:: EXCERPTED RECORDS ::

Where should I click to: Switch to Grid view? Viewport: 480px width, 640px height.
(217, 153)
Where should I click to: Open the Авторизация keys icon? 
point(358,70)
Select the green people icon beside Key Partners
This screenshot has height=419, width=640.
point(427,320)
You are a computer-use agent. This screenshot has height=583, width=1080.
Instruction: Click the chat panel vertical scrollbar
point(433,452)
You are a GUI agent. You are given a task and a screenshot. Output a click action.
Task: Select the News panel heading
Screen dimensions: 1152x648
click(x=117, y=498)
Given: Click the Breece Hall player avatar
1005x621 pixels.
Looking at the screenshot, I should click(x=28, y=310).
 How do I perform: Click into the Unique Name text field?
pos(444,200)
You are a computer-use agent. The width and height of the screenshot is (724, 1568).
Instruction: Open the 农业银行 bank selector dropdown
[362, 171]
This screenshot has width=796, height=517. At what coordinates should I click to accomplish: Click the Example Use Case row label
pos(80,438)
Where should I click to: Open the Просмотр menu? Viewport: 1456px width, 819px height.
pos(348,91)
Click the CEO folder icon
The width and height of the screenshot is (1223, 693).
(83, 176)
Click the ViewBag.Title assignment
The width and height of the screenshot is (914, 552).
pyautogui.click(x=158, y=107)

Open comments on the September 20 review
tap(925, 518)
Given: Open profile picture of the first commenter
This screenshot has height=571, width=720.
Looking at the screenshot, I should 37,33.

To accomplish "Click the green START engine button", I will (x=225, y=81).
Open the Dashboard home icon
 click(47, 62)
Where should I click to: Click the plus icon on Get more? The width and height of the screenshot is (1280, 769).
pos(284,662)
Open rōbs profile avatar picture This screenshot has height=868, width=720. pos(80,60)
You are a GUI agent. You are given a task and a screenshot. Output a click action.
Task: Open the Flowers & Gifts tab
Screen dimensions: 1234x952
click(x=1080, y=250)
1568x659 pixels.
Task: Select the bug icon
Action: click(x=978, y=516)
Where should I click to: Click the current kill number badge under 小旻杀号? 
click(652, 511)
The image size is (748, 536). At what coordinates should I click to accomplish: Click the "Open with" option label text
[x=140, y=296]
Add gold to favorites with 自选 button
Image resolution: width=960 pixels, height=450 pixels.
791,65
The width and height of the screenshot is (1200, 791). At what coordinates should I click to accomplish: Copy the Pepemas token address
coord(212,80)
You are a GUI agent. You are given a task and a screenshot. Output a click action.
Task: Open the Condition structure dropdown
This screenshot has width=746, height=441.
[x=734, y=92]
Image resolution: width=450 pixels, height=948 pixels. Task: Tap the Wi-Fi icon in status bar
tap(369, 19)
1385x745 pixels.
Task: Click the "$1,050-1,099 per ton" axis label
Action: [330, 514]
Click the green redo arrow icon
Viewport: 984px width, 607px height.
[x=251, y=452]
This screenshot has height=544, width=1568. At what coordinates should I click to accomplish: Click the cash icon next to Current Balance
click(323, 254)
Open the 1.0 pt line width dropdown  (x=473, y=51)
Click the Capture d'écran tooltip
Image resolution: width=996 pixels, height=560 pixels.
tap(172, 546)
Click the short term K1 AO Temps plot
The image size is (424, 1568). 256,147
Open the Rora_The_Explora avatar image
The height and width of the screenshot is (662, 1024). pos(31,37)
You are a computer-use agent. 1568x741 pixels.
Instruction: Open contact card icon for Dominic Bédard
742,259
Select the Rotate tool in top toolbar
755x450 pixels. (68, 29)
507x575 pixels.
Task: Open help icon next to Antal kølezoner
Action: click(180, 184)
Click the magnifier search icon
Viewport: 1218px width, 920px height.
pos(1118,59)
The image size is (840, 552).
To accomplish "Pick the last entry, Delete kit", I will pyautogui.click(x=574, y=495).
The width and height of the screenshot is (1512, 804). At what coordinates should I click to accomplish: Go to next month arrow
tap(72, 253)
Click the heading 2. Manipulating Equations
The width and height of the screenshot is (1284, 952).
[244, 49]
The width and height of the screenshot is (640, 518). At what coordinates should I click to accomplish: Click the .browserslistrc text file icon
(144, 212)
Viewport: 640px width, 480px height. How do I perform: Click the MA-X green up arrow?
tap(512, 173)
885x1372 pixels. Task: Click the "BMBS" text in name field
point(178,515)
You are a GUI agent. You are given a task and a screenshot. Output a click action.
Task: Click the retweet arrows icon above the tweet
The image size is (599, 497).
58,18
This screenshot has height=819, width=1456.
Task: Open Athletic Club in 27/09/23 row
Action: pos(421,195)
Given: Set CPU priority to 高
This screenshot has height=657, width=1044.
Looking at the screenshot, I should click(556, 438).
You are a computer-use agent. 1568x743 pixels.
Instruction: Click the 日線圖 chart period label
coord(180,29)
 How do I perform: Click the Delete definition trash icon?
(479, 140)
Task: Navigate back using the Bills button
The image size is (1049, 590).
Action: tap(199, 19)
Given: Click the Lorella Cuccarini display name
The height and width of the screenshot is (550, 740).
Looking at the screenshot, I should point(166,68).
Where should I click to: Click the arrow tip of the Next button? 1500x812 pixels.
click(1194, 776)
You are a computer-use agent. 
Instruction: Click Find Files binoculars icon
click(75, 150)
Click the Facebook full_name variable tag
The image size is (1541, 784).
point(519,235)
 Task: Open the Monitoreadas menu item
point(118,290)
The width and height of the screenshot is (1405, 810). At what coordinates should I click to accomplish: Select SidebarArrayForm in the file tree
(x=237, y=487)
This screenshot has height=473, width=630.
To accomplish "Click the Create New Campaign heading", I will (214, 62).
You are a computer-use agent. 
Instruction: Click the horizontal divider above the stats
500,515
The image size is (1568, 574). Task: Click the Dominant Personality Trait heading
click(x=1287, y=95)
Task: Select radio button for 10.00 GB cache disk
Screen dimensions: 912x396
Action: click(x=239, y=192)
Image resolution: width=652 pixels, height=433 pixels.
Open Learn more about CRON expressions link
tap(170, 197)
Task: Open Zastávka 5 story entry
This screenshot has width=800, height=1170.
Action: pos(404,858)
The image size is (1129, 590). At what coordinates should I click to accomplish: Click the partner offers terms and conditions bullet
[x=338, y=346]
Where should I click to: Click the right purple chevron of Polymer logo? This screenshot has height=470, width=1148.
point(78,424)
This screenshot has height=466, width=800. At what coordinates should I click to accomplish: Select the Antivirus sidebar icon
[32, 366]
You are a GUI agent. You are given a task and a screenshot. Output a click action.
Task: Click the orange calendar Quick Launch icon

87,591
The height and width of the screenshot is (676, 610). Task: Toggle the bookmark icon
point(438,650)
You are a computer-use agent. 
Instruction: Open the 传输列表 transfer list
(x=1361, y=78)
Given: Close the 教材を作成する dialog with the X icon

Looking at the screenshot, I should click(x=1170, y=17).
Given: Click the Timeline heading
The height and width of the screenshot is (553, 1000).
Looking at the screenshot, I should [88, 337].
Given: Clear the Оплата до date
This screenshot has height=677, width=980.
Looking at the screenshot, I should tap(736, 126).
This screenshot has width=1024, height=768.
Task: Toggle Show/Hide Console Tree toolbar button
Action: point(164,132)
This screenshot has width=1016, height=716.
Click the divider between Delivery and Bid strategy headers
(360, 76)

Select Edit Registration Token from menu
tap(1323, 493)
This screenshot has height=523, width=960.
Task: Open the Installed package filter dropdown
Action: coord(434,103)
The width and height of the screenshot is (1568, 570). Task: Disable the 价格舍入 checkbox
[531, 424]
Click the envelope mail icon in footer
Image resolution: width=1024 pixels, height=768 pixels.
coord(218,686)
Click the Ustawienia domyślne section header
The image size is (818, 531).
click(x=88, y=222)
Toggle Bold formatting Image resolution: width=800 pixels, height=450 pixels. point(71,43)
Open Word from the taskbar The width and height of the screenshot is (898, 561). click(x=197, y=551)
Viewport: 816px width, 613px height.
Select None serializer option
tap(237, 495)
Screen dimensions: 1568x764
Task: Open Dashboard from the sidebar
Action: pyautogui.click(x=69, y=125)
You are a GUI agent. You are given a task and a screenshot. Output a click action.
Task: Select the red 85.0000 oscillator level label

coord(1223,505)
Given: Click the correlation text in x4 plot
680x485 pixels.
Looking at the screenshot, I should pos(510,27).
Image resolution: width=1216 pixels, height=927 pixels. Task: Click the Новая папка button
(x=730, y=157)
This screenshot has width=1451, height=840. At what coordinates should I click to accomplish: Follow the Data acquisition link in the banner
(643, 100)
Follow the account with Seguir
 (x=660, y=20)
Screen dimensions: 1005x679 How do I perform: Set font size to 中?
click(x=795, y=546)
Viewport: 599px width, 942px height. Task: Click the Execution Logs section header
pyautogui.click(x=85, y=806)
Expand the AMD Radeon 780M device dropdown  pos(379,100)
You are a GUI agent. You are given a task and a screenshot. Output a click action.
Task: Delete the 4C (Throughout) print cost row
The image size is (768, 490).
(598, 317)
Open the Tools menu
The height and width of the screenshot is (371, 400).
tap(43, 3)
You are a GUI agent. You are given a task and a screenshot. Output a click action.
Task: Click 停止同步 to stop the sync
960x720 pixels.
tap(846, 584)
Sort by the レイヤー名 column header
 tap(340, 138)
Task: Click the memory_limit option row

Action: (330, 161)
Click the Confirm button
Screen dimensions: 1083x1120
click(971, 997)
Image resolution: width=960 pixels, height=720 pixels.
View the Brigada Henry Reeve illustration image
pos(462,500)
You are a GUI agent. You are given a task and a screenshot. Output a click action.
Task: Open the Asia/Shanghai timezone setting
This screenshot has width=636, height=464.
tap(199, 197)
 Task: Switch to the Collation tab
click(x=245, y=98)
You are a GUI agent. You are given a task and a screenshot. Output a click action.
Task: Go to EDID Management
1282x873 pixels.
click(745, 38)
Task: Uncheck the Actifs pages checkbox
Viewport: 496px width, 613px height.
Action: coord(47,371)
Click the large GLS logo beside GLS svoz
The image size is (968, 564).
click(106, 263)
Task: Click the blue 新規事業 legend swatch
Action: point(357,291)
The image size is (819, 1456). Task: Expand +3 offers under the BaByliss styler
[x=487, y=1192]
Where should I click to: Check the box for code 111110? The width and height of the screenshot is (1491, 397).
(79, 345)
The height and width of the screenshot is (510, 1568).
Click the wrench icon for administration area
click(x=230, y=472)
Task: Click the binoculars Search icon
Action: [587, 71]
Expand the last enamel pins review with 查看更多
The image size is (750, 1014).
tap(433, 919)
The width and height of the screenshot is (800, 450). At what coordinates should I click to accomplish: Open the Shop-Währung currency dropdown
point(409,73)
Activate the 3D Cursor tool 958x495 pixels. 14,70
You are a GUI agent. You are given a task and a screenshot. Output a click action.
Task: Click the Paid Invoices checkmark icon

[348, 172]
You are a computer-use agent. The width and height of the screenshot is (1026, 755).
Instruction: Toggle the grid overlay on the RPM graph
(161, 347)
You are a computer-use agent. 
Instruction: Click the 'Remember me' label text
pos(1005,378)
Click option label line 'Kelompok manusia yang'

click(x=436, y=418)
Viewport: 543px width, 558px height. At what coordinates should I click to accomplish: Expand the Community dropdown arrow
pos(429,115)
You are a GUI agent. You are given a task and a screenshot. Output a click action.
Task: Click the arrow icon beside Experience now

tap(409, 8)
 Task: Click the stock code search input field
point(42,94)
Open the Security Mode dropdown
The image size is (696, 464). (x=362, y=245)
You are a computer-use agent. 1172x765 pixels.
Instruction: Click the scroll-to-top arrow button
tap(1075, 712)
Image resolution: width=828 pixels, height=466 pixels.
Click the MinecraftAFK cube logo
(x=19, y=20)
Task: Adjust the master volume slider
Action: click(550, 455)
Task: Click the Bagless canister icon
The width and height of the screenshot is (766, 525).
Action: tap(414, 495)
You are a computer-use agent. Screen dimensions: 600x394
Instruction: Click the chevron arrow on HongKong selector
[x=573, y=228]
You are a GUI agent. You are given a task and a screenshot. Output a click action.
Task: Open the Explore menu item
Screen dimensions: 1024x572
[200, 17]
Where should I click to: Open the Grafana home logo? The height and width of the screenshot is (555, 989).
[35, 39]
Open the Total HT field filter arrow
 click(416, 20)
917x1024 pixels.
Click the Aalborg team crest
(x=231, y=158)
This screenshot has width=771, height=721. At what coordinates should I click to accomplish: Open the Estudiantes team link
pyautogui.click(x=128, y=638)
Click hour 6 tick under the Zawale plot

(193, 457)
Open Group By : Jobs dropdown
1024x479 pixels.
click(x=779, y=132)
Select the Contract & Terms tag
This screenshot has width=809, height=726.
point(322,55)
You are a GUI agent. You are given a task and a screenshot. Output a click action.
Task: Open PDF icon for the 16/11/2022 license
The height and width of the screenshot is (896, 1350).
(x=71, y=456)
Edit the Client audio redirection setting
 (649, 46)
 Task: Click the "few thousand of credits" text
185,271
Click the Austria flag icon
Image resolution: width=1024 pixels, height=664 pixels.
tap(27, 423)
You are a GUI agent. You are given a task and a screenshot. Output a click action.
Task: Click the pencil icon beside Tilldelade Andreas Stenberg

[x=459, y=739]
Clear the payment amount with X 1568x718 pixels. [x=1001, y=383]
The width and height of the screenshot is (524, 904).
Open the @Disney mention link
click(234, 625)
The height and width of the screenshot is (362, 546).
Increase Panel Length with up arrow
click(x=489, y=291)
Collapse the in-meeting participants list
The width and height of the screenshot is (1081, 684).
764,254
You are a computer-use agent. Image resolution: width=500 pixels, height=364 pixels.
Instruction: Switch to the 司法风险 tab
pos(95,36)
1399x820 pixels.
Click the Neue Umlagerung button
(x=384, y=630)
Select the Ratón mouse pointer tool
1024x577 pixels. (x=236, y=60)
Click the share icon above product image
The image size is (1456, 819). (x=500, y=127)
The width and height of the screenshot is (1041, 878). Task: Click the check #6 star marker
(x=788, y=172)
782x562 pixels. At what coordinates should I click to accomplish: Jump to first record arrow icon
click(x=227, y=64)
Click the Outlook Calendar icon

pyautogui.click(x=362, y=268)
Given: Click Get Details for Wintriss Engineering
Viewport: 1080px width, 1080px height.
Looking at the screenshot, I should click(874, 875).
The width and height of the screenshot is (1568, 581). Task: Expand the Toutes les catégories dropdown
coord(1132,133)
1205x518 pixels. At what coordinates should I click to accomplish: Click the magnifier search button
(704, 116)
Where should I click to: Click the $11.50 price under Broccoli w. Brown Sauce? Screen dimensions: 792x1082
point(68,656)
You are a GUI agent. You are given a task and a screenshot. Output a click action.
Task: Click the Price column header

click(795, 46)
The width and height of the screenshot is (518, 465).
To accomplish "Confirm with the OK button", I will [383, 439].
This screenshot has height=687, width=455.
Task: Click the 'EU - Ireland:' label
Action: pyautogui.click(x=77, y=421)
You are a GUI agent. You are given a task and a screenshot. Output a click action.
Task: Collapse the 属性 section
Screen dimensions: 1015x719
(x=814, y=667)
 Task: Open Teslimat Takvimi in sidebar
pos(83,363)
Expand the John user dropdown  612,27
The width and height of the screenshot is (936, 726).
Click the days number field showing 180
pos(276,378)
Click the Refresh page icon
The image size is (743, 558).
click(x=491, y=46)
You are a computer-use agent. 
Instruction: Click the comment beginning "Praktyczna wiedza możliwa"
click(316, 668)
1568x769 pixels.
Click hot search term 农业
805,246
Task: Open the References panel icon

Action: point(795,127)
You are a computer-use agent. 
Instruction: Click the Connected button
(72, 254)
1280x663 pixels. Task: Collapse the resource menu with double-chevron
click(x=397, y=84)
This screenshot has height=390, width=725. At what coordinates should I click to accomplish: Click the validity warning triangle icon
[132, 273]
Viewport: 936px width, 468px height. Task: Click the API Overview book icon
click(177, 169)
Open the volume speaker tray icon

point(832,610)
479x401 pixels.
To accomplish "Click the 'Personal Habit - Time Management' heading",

:: WHAT THE TASK REQUIRES ::
Restate verbatim the first line above and all lines after it through the line containing "Select the green"; omit the rest.

:: YOUR SOLUTION ::
Where should I click to: Switch to Grid view? Viewport: 480px width, 640px height.
(217, 153)
Where should I click to: Open the Авторизация keys icon? 
point(358,70)
Select the green people icon beside Key Partners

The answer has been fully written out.